--- Work required ---
Rewrite the rows below, switching every "Identify the location of" to "Give the location of" and keeping all other text unchanged.

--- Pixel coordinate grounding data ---
-- -- --
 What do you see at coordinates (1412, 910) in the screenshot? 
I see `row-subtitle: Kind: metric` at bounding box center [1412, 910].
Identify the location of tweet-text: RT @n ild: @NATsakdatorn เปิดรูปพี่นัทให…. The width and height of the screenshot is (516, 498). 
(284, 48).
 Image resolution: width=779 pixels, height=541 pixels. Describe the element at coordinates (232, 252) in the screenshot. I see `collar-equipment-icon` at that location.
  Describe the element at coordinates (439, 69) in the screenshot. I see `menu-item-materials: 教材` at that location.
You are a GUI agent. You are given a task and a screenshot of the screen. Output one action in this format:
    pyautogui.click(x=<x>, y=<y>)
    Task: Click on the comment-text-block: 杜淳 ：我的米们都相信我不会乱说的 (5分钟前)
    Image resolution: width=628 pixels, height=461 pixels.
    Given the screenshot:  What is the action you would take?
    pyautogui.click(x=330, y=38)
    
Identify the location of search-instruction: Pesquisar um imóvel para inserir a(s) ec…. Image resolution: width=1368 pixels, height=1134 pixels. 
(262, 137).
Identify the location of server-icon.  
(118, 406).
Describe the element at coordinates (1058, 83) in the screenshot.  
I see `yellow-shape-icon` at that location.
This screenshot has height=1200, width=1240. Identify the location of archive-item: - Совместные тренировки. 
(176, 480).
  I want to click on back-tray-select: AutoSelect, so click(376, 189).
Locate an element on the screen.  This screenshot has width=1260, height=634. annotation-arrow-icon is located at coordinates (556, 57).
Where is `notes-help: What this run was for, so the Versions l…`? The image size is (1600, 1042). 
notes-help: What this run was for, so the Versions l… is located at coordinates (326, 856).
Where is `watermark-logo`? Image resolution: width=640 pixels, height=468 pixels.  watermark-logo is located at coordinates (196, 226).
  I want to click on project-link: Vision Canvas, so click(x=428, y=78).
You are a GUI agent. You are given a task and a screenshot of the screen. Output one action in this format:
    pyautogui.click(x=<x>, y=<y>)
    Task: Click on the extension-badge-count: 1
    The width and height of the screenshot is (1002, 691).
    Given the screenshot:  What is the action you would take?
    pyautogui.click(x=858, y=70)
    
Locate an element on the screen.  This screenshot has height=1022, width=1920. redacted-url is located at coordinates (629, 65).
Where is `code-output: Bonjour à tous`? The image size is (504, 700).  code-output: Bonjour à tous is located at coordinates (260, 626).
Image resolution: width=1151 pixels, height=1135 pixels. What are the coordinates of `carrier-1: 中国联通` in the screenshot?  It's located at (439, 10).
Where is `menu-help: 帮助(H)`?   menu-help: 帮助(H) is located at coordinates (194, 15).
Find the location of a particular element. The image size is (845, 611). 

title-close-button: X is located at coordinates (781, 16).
-- -- --
--- Answer section ---
 What do you see at coordinates (1412, 910) in the screenshot? 
I see `row-subtitle: Kind: metric` at bounding box center [1412, 910].
Give the location of tweet-text: RT @n ild: @NATsakdatorn เปิดรูปพี่นัทให…. The width and height of the screenshot is (516, 498). 
(284, 48).
 Image resolution: width=779 pixels, height=541 pixels. Describe the element at coordinates (232, 252) in the screenshot. I see `collar-equipment-icon` at that location.
  Describe the element at coordinates (439, 69) in the screenshot. I see `menu-item-materials: 教材` at that location.
You are a GUI agent. You are given a task and a screenshot of the screen. Output one action in this format:
    pyautogui.click(x=<x>, y=<y>)
    Task: Click on the comment-text-block: 杜淳 ：我的米们都相信我不会乱说的 (5分钟前)
    Image resolution: width=628 pixels, height=461 pixels.
    Given the screenshot:  What is the action you would take?
    pyautogui.click(x=330, y=38)
    
Give the location of search-instruction: Pesquisar um imóvel para inserir a(s) ec…. Image resolution: width=1368 pixels, height=1134 pixels. 
(262, 137).
Give the location of server-icon.  
(118, 406).
Describe the element at coordinates (1058, 83) in the screenshot.  
I see `yellow-shape-icon` at that location.
This screenshot has height=1200, width=1240. Give the location of archive-item: - Совместные тренировки. 
(176, 480).
  I want to click on back-tray-select: AutoSelect, so click(376, 189).
Locate an element on the screen.  This screenshot has width=1260, height=634. annotation-arrow-icon is located at coordinates (556, 57).
Where is `notes-help: What this run was for, so the Versions l…`? The image size is (1600, 1042). 
notes-help: What this run was for, so the Versions l… is located at coordinates (326, 856).
Where is `watermark-logo`? Image resolution: width=640 pixels, height=468 pixels.  watermark-logo is located at coordinates (196, 226).
  I want to click on project-link: Vision Canvas, so click(x=428, y=78).
You are a GUI agent. You are given a task and a screenshot of the screen. Output one action in this format:
    pyautogui.click(x=<x>, y=<y>)
    Task: Click on the extension-badge-count: 1
    The width and height of the screenshot is (1002, 691).
    Given the screenshot:  What is the action you would take?
    pyautogui.click(x=858, y=70)
    
Locate an element on the screen.  This screenshot has height=1022, width=1920. redacted-url is located at coordinates (629, 65).
Where is `code-output: Bonjour à tous`? The image size is (504, 700).  code-output: Bonjour à tous is located at coordinates (260, 626).
Image resolution: width=1151 pixels, height=1135 pixels. What are the coordinates of `carrier-1: 中国联通` in the screenshot?  It's located at (439, 10).
Where is `menu-help: 帮助(H)`?   menu-help: 帮助(H) is located at coordinates (194, 15).
Find the location of a particular element. The image size is (845, 611). 

title-close-button: X is located at coordinates (781, 16).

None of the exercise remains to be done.